È, la sua, una storia d'amore per la giustizia, per la sua gente, per la sua Sicilia, per i giovani del futuro. Grazie a lui l'anno dopo, in occasione del primo anniversario della sua uccisione, ci fu la prima manifestazione popolare d'Italia contro la mafia, cui parteciparono duemila persone.
Il nostro Paese, in cui continuamente si rischia la dimenticanza opportunistica se non il revisionismo (assecondando, in questo, una tendenza di buona parte del mondo), deve doverosamente ricordare una persona come Peppino Impastato, accanto a Falcone, Borsellino, Livatino, Dalla Chiesa, solo per citarne alcuni e ai molti altri che hanno scientemente messo in pegno se stessi nella lotta contro la mafia. (il sito www.girodivite.it propone un interessante articolo sul 21 marzo, giornata della memoria delle vittime innocenti di mafia)
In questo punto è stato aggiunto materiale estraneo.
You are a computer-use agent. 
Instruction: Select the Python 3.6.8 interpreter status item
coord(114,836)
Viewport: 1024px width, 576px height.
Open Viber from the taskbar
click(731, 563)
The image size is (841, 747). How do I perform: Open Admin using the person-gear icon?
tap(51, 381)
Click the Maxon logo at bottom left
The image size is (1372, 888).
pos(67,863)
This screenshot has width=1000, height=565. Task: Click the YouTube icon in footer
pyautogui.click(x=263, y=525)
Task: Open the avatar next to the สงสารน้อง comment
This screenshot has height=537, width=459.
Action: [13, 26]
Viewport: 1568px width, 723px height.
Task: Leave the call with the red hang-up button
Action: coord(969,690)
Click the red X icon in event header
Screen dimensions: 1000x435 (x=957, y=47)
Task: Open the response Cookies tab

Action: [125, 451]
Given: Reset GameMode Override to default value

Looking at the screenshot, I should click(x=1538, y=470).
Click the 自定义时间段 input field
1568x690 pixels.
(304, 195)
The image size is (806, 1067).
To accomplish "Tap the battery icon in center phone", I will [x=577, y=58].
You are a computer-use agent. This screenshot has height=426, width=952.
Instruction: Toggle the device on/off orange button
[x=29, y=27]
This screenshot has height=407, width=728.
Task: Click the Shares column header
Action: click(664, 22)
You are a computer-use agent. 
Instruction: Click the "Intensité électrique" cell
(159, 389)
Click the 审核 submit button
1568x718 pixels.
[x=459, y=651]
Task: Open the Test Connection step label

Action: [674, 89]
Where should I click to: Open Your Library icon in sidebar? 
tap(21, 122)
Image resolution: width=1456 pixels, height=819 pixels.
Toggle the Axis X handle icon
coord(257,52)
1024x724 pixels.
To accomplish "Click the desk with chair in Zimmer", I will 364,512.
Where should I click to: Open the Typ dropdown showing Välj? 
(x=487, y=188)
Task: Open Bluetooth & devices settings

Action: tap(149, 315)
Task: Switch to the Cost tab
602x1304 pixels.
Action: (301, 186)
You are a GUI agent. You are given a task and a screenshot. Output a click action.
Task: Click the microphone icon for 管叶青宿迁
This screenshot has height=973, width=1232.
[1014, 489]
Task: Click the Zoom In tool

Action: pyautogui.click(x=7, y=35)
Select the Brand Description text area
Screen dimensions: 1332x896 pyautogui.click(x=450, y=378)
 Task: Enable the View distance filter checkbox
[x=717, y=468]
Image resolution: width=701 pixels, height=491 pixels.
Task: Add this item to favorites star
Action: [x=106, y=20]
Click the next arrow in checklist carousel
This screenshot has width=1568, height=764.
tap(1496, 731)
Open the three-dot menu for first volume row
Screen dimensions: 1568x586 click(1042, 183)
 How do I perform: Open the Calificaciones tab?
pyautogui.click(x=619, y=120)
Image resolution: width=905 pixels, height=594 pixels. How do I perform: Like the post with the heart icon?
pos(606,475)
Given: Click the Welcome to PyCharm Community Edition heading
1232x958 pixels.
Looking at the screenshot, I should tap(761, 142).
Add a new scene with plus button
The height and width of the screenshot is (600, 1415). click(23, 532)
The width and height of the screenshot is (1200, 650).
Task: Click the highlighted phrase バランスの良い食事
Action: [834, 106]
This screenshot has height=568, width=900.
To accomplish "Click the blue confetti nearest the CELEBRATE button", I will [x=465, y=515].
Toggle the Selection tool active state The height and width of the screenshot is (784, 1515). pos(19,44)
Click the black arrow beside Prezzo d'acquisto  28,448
Frasi come quella di Lunardi, nelle vesti di Ministro della Repubblica, che afferma «la mafia c'è sempre stata e sempre ci sarà: dobbiamo conviverci» devono offendere ciascuno di noi.
La madre di Peppino, Felicia, è morta nel dicembre dello scorso anno; dal '78, dal giorno in cui «mi fecero a pezzetti me figghiu» ha portato il lutto stretto, ma non ha smesso di portare anche il suo corpo asciutto e fragile in giro per piazze e procure, a testimoniare, insieme all'altro figlio Giovanni e ai compagni di militanza e del centro di documentazione di Peppino, lo stesso amore che lo animava. Davvero certe persone sono dotate di un coraggio che impressiona, davvero questa è la passione dell'amore!